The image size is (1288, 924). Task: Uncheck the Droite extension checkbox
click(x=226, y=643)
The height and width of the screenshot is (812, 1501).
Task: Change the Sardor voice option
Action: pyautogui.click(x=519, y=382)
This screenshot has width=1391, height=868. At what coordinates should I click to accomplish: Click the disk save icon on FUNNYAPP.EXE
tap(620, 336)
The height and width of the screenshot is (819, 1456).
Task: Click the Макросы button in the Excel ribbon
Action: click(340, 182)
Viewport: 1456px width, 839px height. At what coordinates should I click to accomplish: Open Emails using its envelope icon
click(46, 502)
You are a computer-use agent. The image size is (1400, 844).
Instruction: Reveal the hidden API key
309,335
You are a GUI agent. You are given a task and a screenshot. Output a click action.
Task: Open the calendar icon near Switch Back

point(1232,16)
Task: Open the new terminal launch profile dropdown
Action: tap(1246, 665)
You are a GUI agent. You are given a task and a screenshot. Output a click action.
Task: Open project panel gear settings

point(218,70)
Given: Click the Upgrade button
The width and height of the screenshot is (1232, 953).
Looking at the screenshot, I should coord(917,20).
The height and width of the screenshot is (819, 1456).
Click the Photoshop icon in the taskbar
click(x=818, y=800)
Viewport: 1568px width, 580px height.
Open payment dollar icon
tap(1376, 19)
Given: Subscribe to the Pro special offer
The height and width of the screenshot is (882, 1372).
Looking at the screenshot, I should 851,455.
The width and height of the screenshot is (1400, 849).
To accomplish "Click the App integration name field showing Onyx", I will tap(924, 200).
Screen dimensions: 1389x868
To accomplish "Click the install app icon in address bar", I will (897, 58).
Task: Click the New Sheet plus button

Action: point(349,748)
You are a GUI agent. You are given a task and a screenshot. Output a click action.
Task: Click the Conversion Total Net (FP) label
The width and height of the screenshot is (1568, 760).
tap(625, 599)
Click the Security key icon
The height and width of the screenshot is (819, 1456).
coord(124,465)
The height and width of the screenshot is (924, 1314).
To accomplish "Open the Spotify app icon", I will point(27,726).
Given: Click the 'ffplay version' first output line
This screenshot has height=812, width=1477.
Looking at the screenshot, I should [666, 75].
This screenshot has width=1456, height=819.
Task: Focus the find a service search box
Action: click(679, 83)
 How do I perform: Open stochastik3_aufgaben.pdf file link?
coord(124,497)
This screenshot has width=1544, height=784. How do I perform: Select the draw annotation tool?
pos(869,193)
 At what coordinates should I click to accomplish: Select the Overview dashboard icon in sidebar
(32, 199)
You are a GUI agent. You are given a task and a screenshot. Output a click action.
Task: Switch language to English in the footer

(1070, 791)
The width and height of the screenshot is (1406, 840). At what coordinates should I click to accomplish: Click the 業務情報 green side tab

========

**WORK REQUIRED:** Reproduce word for word the material above, starting with the line that has "Screen dimensions: 1389x868" and stopping after the line that has "The height and width of the screenshot is (924, 1314).".

**WRITTEN SOLUTION:**
Screen dimensions: 1389x868
To accomplish "Click the install app icon in address bar", I will (897, 58).
Task: Click the New Sheet plus button

Action: point(349,748)
You are a GUI agent. You are given a task and a screenshot. Output a click action.
Task: Click the Conversion Total Net (FP) label
The width and height of the screenshot is (1568, 760).
tap(625, 599)
Click the Security key icon
The height and width of the screenshot is (819, 1456).
coord(124,465)
The height and width of the screenshot is (924, 1314).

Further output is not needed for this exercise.